**** PROVIDED PASSAGE

A well-organized workspace removes friction from painting. When everything is within reach and arranged logically, you spend your mental energy on creative decisions rather than searching for supplies or dealing with spills. Setting up does not require expensive furniture or a dedicated studio – even a kitchen table works well with the right approach.
Essential Supplies for Your Workspace
Before arranging your space, gather the basic supplies you need for a watercolor painting session:
- Paints: Your watercolor set or palette of individual colours
- Brushes: At minimum, a large wash brush, a medium round, and a small detail round. See our brush types guide for details
- Paper: Watercolor paper or a watercolor sketchbook
- Water containers: Two containers recommended – one for rinsing brushes, one for clean water
- Palette: If your paint set does not include mixing wells, a separate mixing palette (a white ceramic plate works perfectly)

********

- TASK DIRECTIONS
Return the part of the watercolor workspace text between "Essential Supplies for" and "plate works perfectly)", inclusive, copied word for word. The data that comes next is from a separate source unrelated to the watercolor workspace text.

**** STORED RECORDS

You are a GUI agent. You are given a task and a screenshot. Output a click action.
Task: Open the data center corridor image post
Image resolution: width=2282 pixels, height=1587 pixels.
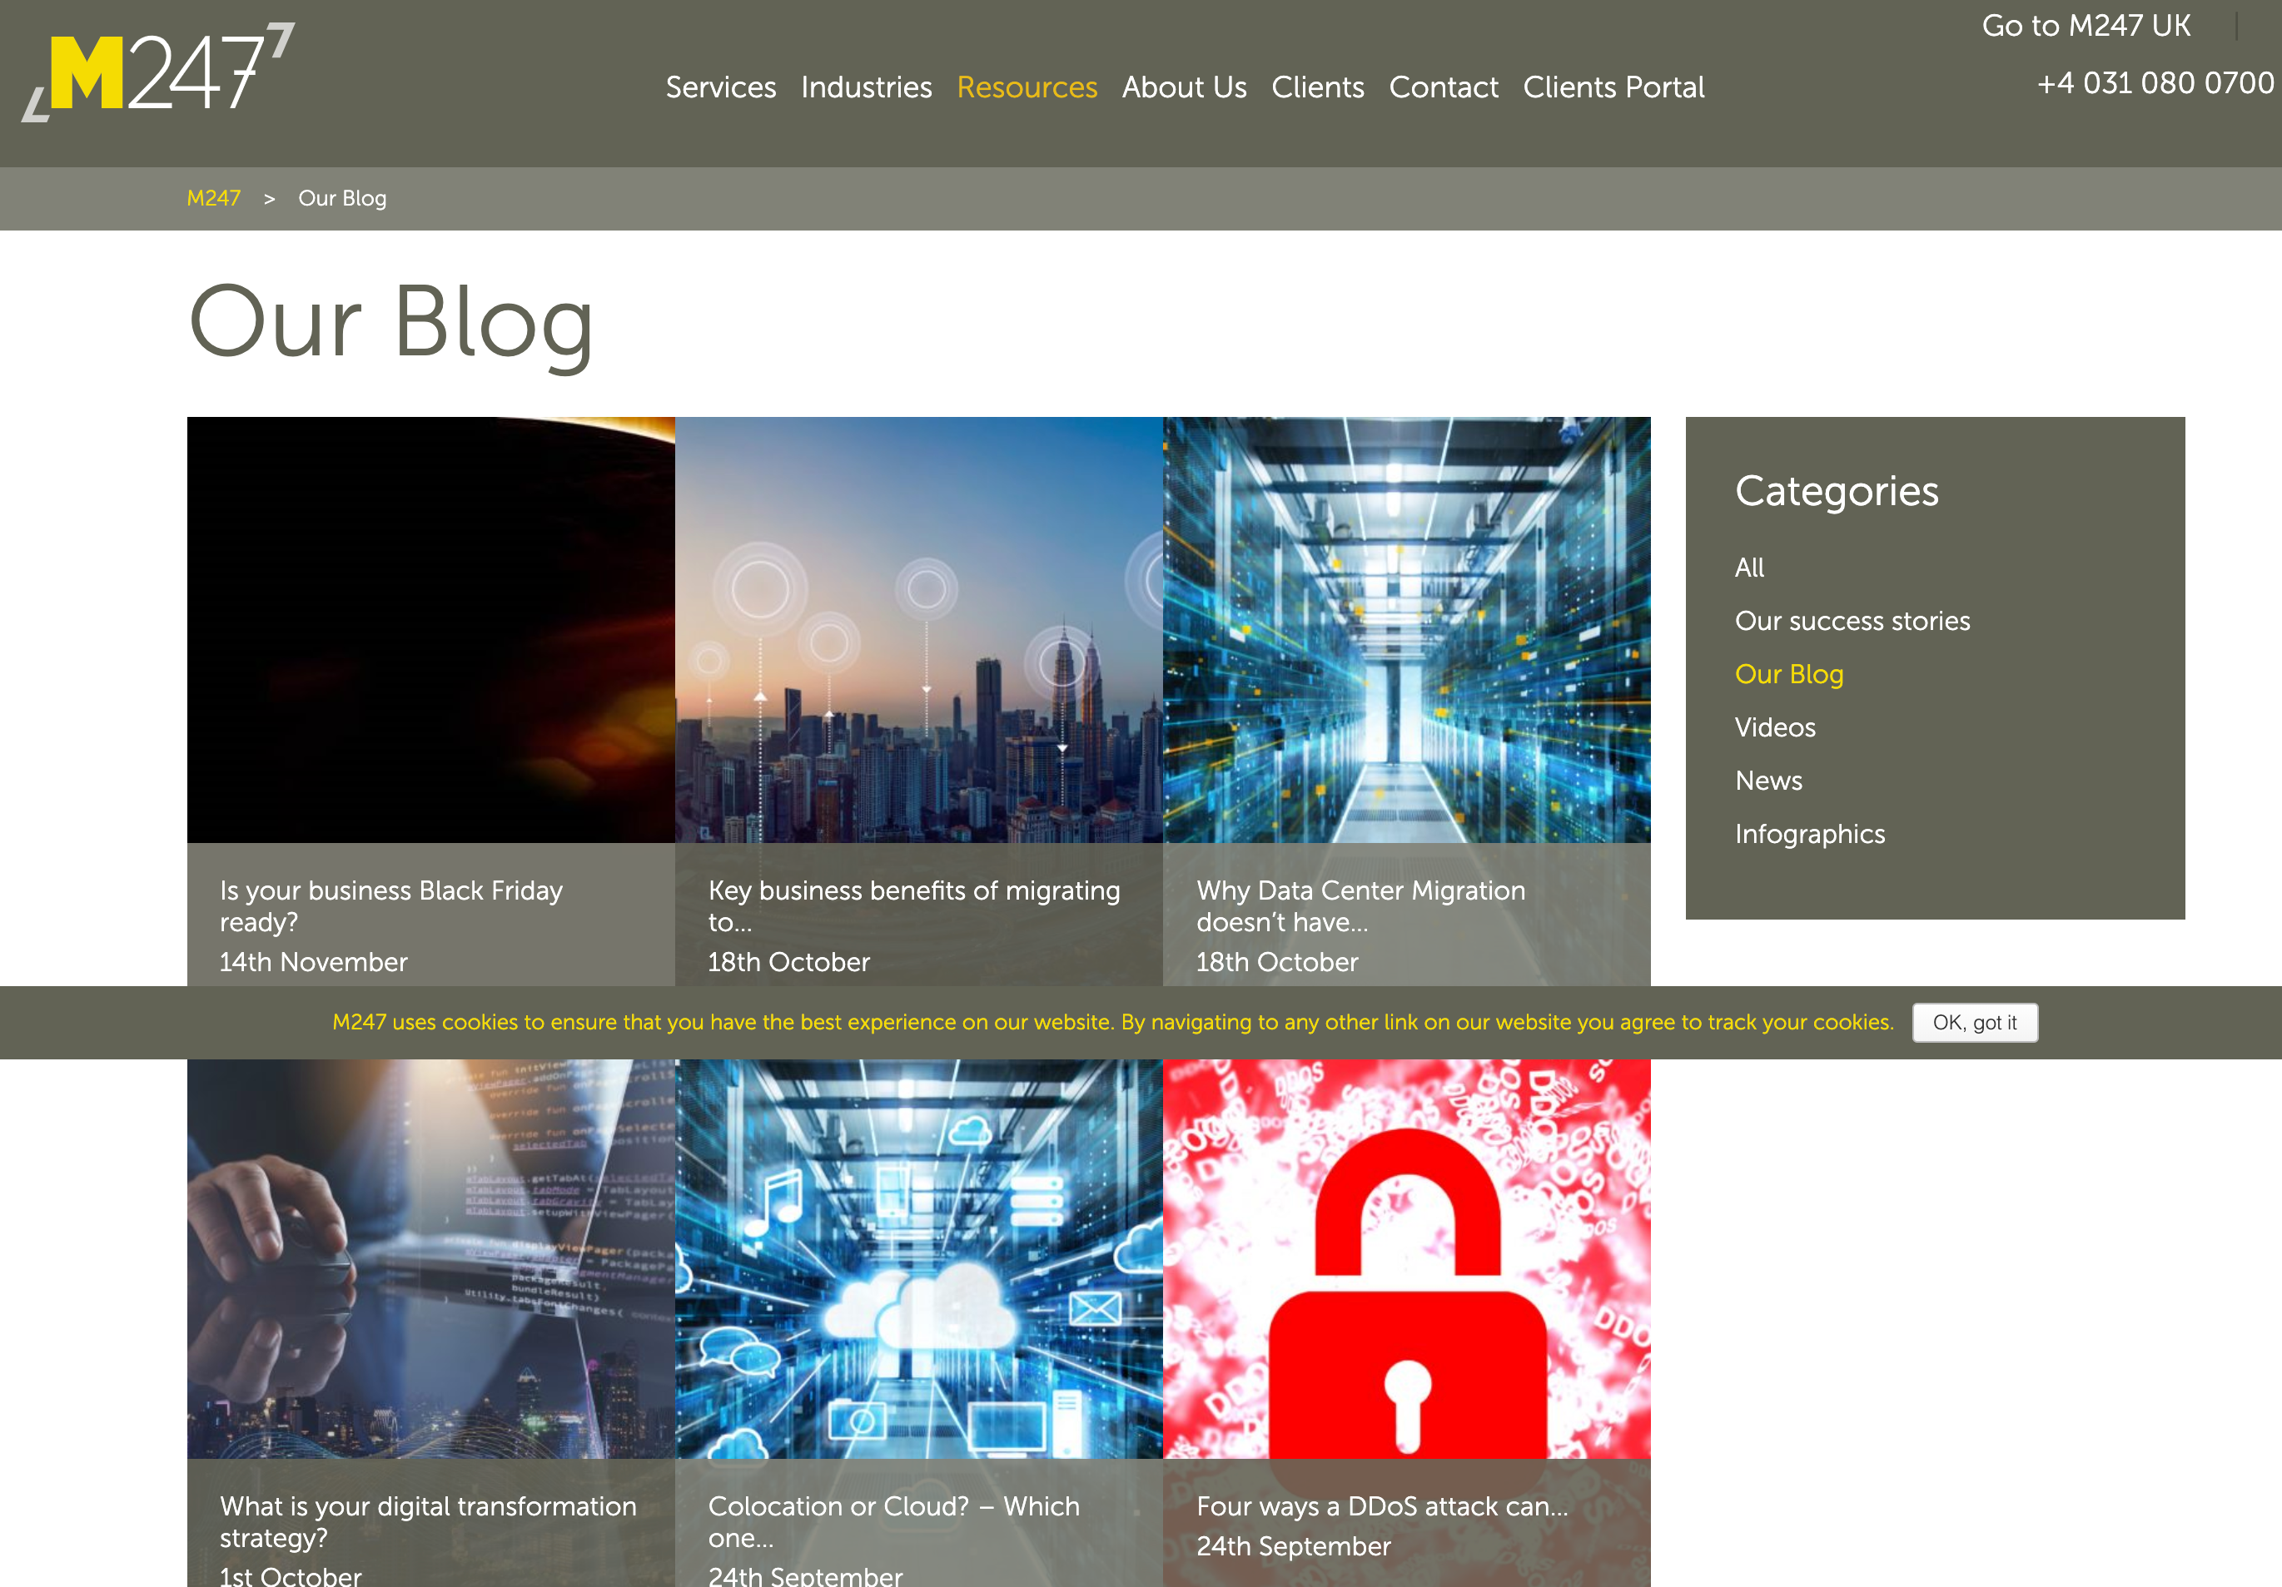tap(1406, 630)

********
**** STORED RECORDS

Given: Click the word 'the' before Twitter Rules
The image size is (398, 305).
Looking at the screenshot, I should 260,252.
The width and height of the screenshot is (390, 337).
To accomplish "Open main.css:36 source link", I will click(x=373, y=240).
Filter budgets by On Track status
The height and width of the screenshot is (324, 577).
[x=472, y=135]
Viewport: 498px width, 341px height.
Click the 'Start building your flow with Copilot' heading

********

- RESPONSE TO THIS EXERCISE
Essential Supplies for Your Workspace
Before arranging your space, gather the basic supplies you need for a watercolor painting session:
- Paints: Your watercolor set or palette of individual colours
- Brushes: At minimum, a large wash brush, a medium round, and a small detail round. See our brush types guide for details
- Paper: Watercolor paper or a watercolor sketchbook
- Water containers: Two containers recommended – one for rinsing brushes, one for clean water
- Palette: If your paint set does not include mixing wells, a separate mixing palette (a white ceramic plate works perfectly)